Johnson & Johnson has put in applications on both sides of the Atlantic to expand the use of its psoriasis drug Stelara.
The company said that its daughter firms Janssen Biologics and Janssen Biotech have submitted a supplemental Biologics License Application to the US Food and Drug Administration and a Type II Variation to the European Medicines Agency seeking approval of the drug for the treatment of adult patients with active psoriatic arthritis.
If successful, around two million patients in the US and more than four million in Europe could gain access to Stelara (ustekinumab) for the condition, a chronic immune-mediated inflammatory disease characterised by both joint inflammation and the skin lesions associated with psoriasis.
Tumour necrosis factor inhibitors are currently the only approved biologic therapies available to treat psoriatic arthritis “and additional therapeutic options are needed,” said Jerome Boscia, Vice President, Head of Immunology Development, Janssen Research & Development.

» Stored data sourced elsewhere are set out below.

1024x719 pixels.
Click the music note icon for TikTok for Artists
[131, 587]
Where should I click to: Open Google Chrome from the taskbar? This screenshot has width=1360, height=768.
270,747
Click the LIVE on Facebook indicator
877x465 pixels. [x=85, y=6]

He also stressed that the safety and efficacy of Stelara in this setting has evaluated in a large Phase III clinical development program.
Stelara is a human interleukin (IL)-12 and IL-23 antagonist currently approved in 69 countries for the treatment of moderate-to-severe plaque psoriasis, pulling in third-quarter sales of $287 million.
The drug is also currently in late-stage development for the treatment of moderately-to-severely active Crohn’s disease.